In 2018, there were some 1,063 attacks on French Christian churches and symbols, such as statues and crosses. That number of attacks was a 17 percent jump from the year prior.
“I think there is a rising hostility in France against the church and its symbols,” stated Ellen Fantini, executive director of Observatory of Intolerance and Discrimination Against Christians in Europe. “It seems to be more against Christianity and the symbols of Christianity.”
“These attacks are on symbols that are really sacred to parishioners, to Catholics,” she added. “Desecration of consecrated hosts is a very personal attack on Catholicism and Christianity, more than spray-painting a slogan on the outside wall of a church.”
Catholic churches in France have been broken into and crosses have been destroyed, statues smashed and tabernacles vandalized.
The Church of St. Sulpice in Paris was most recently targeted and set on fire after service on a Sunday. Earlier in the month, the St. Nicholas Catholic Church in Houilles was targeted where criminals destroyed a statue of the Virgin Mary and tried to break the altar cross.

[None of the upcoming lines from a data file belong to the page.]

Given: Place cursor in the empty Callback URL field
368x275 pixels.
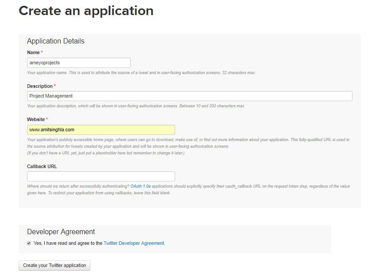Looking at the screenshot, I should [x=100, y=176].
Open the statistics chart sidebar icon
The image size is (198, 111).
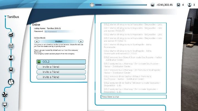pyautogui.click(x=12, y=35)
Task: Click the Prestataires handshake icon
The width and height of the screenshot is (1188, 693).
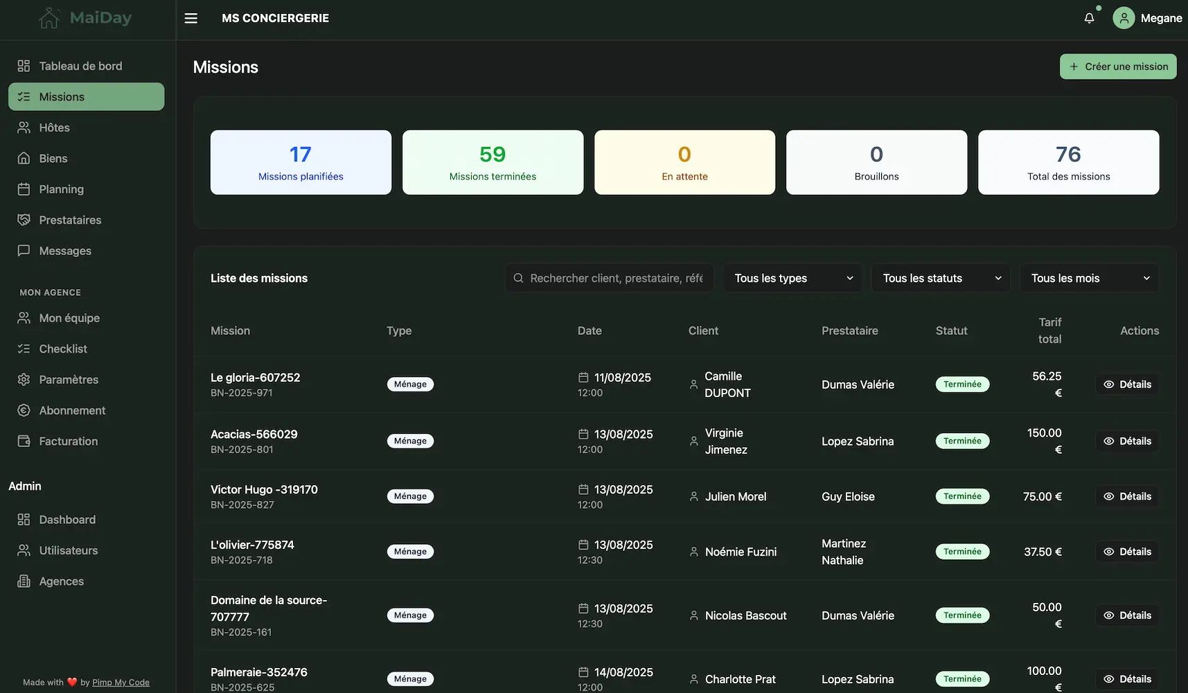Action: click(24, 220)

In February, there were some 47 documented attacks on churches and religious sites. One such attack was at the Saint-Alain Cathedral, where the altar cloth was burned and the church’s crosses and statues were broken. At the church of Notre-Dame des Enfants, vandals smeared human excrement on a cross.
This greatly affects our diocesan community,” Bishop Robert Wattebled said. “The sign of the cross and the Blessed Sacrament have been the subject of serious injurious actions.
“This act of profanation hurts us all in our deepest convictions,” he added.
Photo courtesy: Chuttersnap/Unsplash
Comments are closed.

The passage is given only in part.